┌─ SOURCE DATA

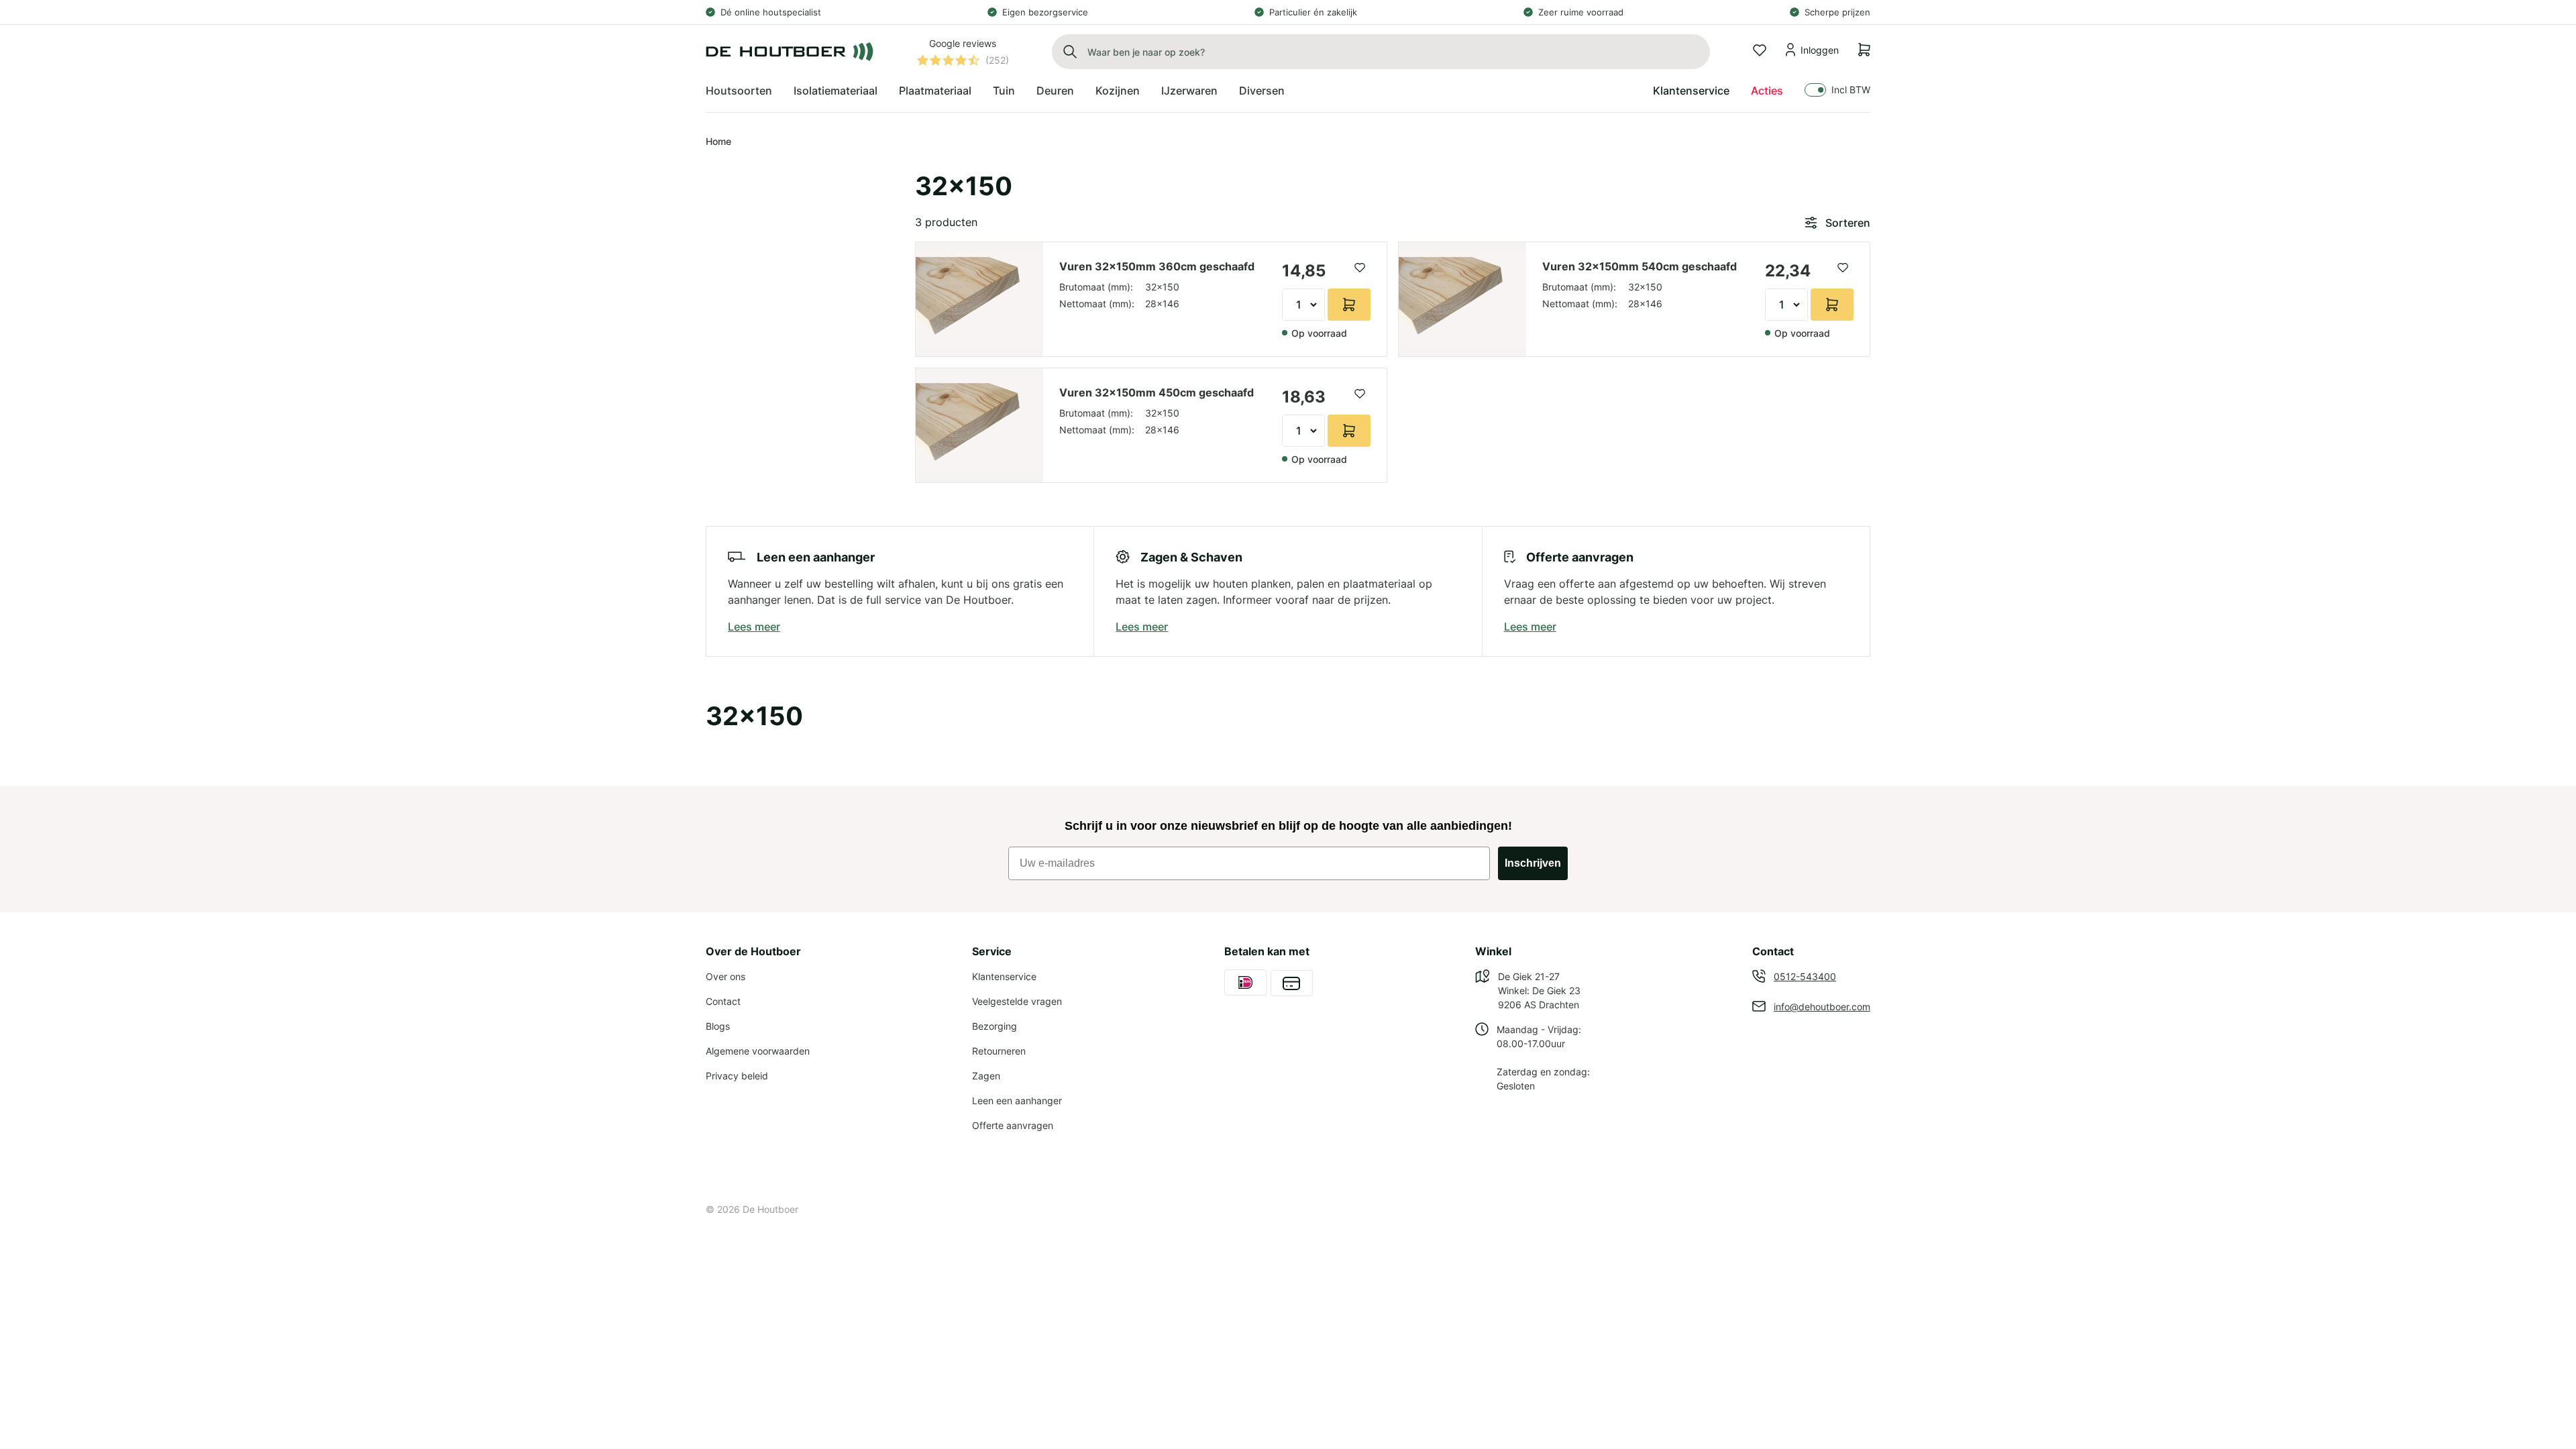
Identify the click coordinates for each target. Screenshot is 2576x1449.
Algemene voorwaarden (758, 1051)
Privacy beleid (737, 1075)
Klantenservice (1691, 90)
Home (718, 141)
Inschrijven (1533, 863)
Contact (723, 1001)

└─

- [TASK OBJECTIVE]:
In full and without change, repeat the material above, minus the pictures.

- [SOLUTION]:
Identify the click coordinates for each target. Screenshot is 2576x1449.
Algemene voorwaarden (758, 1051)
Privacy beleid (737, 1075)
Klantenservice (1691, 90)
Home (718, 141)
Inschrijven (1533, 863)
Contact (723, 1001)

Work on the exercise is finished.